JC: I'm actually at a rehearsal for it. Reed and I are super excited. 54 Below asked us to do two nights of a cabaret. It's kind of based on our theatre and "Survivor" situation, so it's called From Broadway to "Survivor," and we have some great guests appearing. We have Krysta Rodriguez and Elizabeth Judd, Tess Soltau, and Lauren Zakrin, who is doing Sherrie in Rock of Ages and [was in] Comet. Jonathan Ivie is music directing. He was one of my music directors for Great Comet as well. It's going to follow our careers before "Survivor" and our relationship and how that all came about and how it is to be two guys dating each other who are both actors, both singers, both dancers — but one us is maybe a better dancer, and the other one is a little better singer, and how that plays out when you're dating someone in a field where you're competing against one another, so to speak. We talk about that, and we talk a little bit about our "Survivor" experience, and then we talk a little bit about the things that we're doing in the future.

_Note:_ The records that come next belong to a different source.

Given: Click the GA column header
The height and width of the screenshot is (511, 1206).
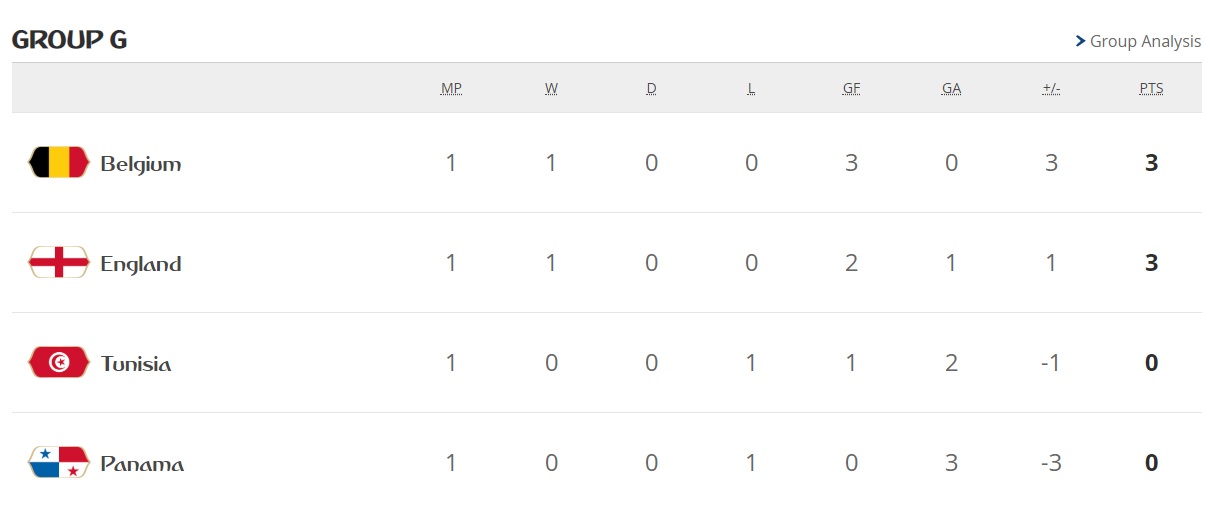Looking at the screenshot, I should 951,88.
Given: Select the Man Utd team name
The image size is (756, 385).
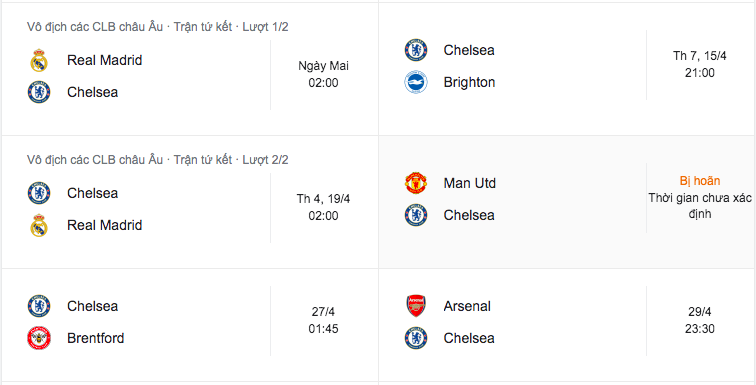Looking at the screenshot, I should 470,183.
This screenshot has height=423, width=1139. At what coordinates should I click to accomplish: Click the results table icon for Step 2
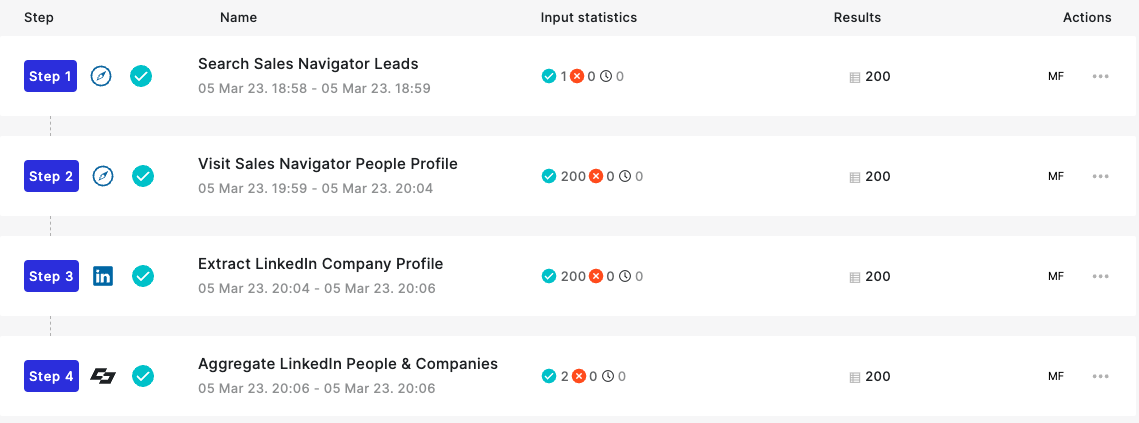point(855,177)
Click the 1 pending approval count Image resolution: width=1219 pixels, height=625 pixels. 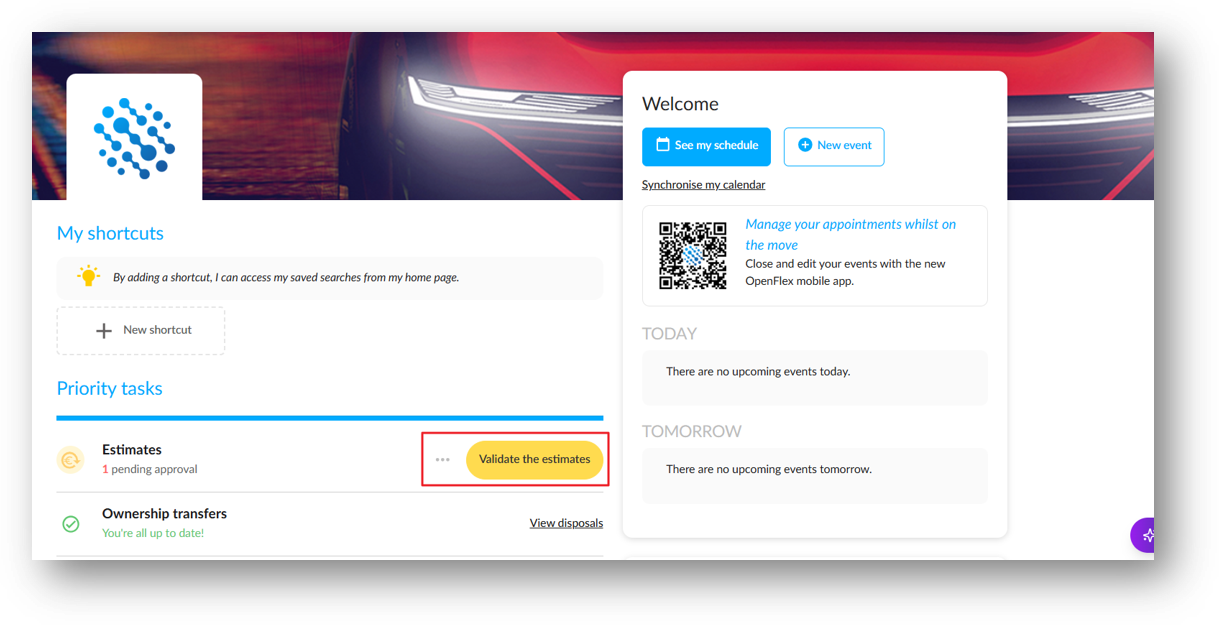[150, 469]
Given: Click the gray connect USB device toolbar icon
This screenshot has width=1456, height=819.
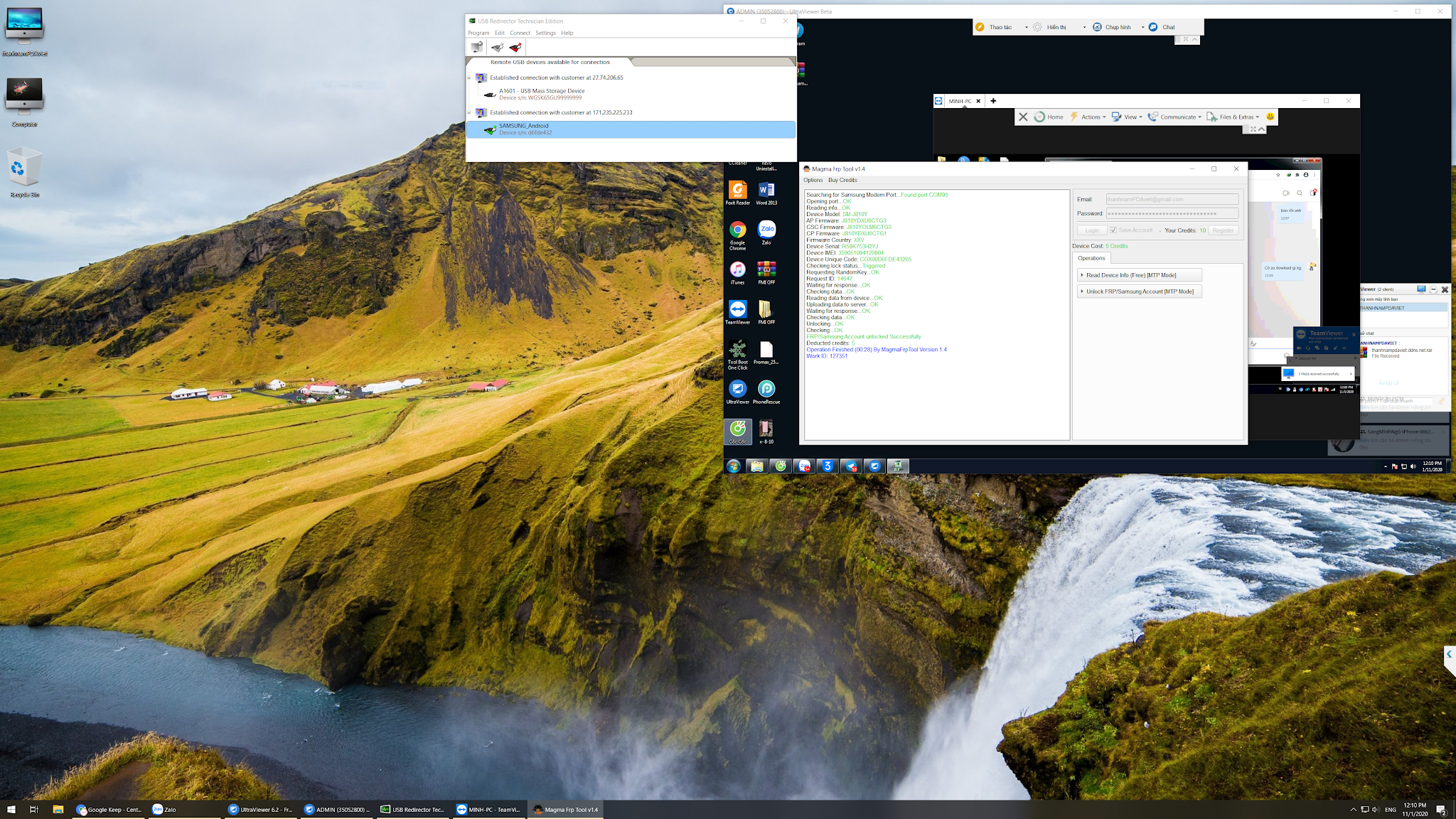Looking at the screenshot, I should tap(497, 48).
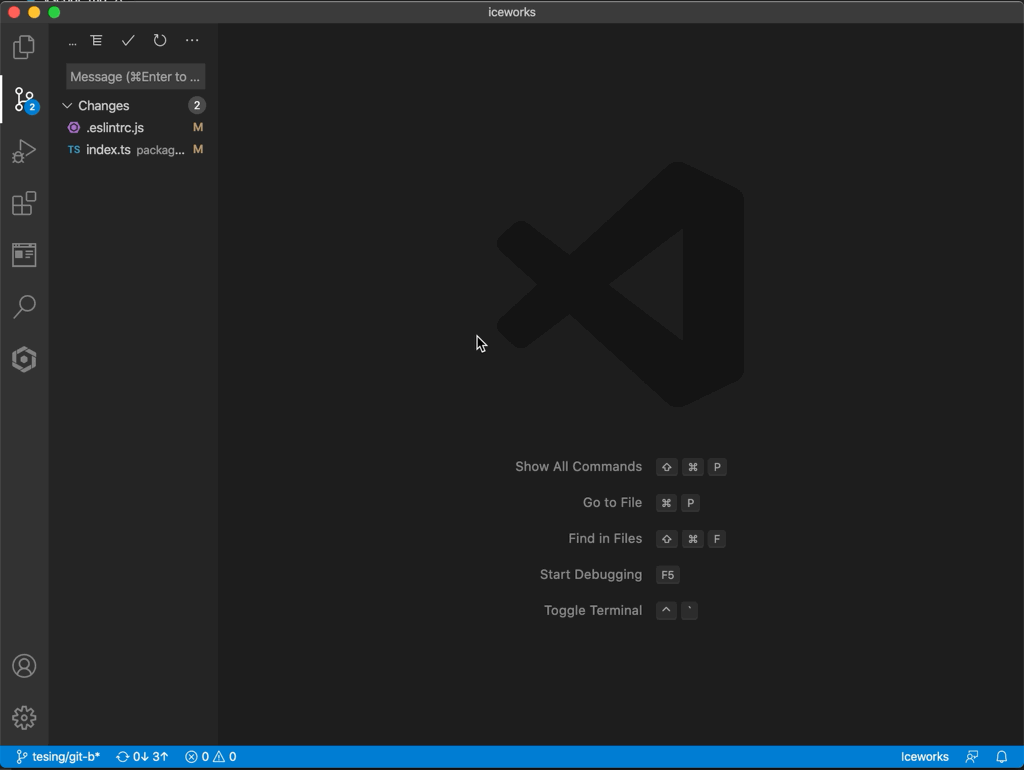The image size is (1024, 770).
Task: Show notifications with the bell icon
Action: 1001,757
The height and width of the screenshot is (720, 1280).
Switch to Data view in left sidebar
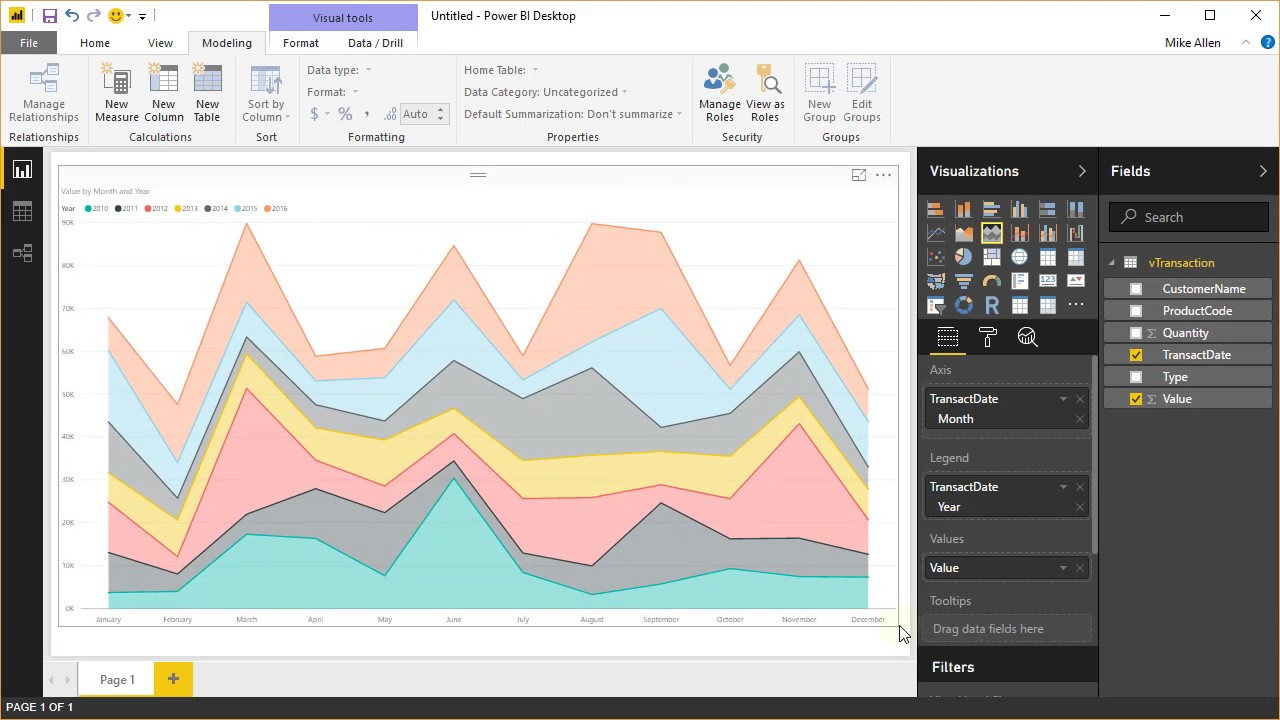22,211
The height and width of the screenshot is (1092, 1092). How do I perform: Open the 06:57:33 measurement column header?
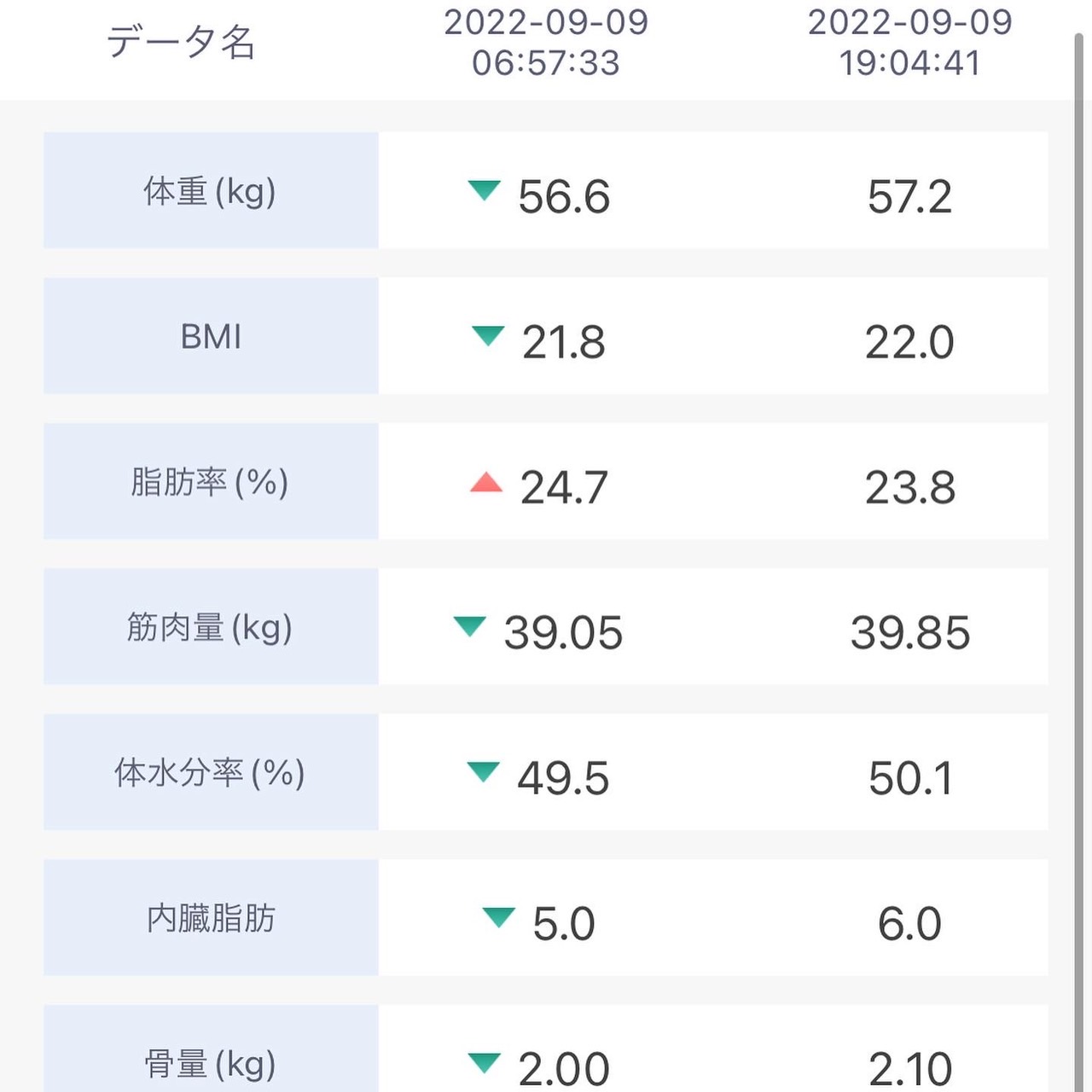pyautogui.click(x=546, y=43)
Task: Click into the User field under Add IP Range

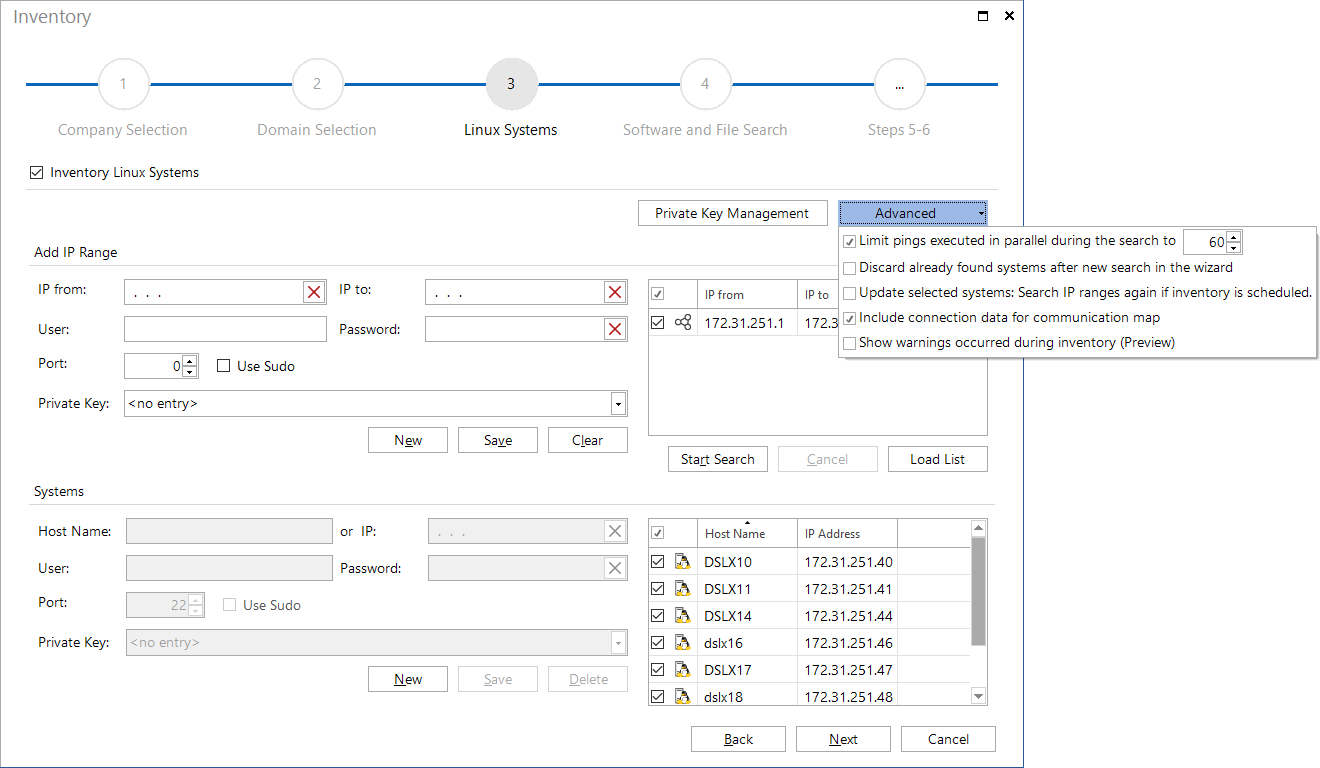Action: 226,330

Talk to me about your relationship with Reed. You went on a competition show and were pit against each other… Is it competitive between you in the theatre industry?
JC: It's really not competitive, to be honest, in our situation…for the most part! Reed, as you know, is one of the best dancers on Broadway…and I am not! [Laughs.] I can move very well… There was one moment where we ended up in the same audition together this year, and it was the most hilarious thing. I was called into a dance call, and so was he — to the same one — and I was like, "There must be a mix up! I can never be in a dance call with Reed!" It was for Finding Neverland. I kept telling my agent, "Please call them, and let them know I think they made a mistake. I don't think I'm supposed to be here." Anyway, I got there, and there were no other movers at the audition. It was Mia Michaels [choreographing] it, and I walked into that room and [thought], "I am going to kill myself." They start and were like, "We're going to start with a ballet combination. Let's go — 1, and 2, and 3…" I was like, "I'm done!" I did it, but I laughed all the way through it. It was laughable, but that's life sometimes.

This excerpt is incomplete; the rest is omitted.